- [WORK REQUEST]
Output range, inclusive: from the line containing "Instruction: Check Keep" to the line containing "Enable the Direct TDMA checkbox". Restate those lines from the data below word for word and only those.

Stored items
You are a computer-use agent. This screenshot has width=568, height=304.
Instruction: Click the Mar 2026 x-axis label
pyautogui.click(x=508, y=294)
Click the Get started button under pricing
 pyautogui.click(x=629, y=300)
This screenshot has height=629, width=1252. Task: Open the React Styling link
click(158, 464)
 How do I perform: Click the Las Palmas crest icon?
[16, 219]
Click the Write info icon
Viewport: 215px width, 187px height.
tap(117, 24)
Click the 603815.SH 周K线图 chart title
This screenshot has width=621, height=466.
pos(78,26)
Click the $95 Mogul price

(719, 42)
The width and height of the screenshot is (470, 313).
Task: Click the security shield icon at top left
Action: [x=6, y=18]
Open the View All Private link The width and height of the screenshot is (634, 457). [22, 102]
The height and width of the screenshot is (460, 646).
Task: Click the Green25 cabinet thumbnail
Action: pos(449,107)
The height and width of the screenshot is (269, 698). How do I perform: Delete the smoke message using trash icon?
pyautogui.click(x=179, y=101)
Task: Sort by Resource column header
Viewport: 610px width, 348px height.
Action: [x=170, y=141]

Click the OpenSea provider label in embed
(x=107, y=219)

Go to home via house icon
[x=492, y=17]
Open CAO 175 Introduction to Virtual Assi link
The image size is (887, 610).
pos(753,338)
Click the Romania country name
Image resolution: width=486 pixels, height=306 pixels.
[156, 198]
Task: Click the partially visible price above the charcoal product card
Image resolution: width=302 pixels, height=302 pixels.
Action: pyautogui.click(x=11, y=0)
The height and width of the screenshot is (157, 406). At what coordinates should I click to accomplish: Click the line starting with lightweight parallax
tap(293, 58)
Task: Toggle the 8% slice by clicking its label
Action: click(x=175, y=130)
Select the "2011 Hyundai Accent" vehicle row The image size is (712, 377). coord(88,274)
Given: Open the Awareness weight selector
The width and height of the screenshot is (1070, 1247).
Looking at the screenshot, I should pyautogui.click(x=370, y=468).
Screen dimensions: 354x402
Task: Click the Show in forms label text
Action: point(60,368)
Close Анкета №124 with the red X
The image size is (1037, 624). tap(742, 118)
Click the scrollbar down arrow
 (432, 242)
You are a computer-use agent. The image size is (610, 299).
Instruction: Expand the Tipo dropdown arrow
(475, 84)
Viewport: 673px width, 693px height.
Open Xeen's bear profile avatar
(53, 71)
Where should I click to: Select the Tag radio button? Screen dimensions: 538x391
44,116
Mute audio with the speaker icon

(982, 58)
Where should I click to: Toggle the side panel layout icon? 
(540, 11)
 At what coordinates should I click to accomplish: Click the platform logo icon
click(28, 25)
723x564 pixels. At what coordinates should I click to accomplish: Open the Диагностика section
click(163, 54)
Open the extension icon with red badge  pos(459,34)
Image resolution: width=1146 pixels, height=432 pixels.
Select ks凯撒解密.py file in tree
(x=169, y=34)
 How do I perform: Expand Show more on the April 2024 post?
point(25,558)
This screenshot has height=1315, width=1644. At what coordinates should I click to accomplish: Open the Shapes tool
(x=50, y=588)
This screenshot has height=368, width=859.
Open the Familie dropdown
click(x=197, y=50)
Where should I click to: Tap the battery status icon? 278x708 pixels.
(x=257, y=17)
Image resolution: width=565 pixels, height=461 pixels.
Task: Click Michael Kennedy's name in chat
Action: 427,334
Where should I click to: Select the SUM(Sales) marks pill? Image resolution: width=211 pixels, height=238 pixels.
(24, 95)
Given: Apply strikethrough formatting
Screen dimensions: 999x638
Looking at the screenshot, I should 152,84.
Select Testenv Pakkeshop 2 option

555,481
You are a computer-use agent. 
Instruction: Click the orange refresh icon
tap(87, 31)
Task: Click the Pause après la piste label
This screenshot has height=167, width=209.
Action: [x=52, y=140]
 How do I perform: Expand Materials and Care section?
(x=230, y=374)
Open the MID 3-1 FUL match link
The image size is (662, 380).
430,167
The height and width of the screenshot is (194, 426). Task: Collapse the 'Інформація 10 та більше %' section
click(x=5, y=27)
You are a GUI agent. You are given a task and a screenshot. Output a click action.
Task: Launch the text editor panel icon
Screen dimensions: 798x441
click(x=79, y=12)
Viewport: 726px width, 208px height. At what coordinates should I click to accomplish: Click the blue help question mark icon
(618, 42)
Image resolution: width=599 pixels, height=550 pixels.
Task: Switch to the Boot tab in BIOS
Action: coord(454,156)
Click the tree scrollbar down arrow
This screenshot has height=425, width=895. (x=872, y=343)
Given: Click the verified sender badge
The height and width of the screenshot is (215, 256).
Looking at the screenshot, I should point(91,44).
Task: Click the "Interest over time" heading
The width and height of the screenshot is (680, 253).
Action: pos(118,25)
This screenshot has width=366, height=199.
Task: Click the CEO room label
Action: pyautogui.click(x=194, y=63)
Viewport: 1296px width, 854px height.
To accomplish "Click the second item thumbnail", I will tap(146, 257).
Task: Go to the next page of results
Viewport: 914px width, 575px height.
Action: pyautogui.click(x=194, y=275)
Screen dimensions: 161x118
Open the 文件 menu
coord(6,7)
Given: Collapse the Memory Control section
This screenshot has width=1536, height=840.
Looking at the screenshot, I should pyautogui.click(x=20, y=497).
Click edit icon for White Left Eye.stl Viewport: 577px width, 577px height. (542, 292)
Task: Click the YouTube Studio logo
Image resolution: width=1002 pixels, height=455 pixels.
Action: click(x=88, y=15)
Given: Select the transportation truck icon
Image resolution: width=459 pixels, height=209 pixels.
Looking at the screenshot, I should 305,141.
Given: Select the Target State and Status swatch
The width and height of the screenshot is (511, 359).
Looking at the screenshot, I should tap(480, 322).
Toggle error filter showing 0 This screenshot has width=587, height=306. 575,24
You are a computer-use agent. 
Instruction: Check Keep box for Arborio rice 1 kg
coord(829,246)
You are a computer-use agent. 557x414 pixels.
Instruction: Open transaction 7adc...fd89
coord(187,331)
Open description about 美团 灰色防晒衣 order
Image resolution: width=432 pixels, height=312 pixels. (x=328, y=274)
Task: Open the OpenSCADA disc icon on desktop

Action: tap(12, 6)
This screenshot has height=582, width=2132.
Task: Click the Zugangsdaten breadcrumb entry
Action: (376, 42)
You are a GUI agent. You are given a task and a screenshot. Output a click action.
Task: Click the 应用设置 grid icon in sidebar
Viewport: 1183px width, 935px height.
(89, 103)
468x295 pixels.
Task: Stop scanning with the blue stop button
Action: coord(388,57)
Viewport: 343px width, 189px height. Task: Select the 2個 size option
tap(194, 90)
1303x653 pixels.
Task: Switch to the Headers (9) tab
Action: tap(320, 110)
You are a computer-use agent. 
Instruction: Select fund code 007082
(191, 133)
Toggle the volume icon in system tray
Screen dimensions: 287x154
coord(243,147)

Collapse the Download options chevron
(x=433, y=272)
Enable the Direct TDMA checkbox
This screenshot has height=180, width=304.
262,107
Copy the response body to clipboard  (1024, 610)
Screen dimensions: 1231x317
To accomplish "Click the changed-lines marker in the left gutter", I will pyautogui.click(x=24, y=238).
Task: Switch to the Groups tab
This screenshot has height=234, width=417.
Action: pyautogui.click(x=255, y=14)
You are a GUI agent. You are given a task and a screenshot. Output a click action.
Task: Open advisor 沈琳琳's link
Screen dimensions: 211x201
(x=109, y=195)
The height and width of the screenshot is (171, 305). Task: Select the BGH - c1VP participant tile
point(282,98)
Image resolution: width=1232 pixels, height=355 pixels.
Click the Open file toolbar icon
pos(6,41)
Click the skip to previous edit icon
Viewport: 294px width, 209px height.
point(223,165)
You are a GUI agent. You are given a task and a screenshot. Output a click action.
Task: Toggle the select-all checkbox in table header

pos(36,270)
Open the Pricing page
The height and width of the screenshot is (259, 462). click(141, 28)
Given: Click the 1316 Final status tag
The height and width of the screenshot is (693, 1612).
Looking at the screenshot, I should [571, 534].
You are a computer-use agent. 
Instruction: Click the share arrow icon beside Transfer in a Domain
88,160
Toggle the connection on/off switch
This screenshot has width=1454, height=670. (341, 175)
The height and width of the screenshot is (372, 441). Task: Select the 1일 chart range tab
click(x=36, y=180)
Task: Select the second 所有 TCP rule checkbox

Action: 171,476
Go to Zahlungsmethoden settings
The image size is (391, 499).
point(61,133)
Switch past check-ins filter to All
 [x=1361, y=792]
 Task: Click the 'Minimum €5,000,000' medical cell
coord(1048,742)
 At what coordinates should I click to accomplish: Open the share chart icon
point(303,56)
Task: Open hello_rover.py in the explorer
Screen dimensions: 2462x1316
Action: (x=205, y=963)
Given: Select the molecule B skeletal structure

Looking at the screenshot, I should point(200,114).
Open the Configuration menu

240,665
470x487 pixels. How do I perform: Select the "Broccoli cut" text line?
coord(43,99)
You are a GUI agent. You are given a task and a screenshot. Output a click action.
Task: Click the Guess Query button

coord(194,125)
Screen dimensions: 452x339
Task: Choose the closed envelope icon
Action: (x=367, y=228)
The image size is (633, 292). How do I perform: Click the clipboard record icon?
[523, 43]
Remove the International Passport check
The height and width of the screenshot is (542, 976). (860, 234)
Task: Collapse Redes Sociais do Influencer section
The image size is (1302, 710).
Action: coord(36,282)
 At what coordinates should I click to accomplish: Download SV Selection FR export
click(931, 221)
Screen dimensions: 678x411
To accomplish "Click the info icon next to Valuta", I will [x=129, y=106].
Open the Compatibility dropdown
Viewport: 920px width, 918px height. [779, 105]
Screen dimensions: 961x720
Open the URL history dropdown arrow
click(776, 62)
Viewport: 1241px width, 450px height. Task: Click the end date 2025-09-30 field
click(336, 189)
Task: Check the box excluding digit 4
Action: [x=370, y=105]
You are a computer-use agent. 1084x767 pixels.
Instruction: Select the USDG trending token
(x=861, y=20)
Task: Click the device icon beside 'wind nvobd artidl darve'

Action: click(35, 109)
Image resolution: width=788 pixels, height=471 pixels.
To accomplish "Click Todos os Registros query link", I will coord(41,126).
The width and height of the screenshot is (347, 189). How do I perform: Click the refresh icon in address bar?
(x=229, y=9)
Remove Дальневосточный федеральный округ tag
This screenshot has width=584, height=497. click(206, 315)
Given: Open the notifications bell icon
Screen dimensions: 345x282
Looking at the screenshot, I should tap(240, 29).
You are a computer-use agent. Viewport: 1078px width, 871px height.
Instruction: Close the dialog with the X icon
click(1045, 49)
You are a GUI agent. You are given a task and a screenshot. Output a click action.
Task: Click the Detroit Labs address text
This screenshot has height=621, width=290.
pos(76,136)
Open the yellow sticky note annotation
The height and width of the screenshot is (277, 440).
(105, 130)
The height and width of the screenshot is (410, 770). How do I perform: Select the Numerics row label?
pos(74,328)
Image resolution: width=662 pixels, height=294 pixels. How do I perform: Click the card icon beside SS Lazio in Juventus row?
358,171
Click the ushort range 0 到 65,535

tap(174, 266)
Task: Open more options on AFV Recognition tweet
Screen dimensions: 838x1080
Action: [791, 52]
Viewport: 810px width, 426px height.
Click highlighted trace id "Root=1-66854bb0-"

- [ANSWER TO THE PROBLEM]
Instruction: Check Keep box for Arborio rice 1 kg
coord(829,246)
You are a computer-use agent. 557x414 pixels.
Instruction: Open transaction 7adc...fd89
coord(187,331)
Open description about 美团 灰色防晒衣 order
Image resolution: width=432 pixels, height=312 pixels. (x=328, y=274)
Task: Open the OpenSCADA disc icon on desktop

Action: tap(12, 6)
This screenshot has height=582, width=2132.
Task: Click the Zugangsdaten breadcrumb entry
Action: (376, 42)
You are a GUI agent. You are given a task and a screenshot. Output a click action.
Task: Click the 应用设置 grid icon in sidebar
Viewport: 1183px width, 935px height.
(89, 103)
468x295 pixels.
Task: Stop scanning with the blue stop button
Action: coord(388,57)
Viewport: 343px width, 189px height. Task: Select the 2個 size option
tap(194, 90)
1303x653 pixels.
Task: Switch to the Headers (9) tab
Action: tap(320, 110)
You are a computer-use agent. 
Instruction: Select fund code 007082
(191, 133)
Toggle the volume icon in system tray
Screen dimensions: 287x154
coord(243,147)

Collapse the Download options chevron
(x=433, y=272)
Enable the Direct TDMA checkbox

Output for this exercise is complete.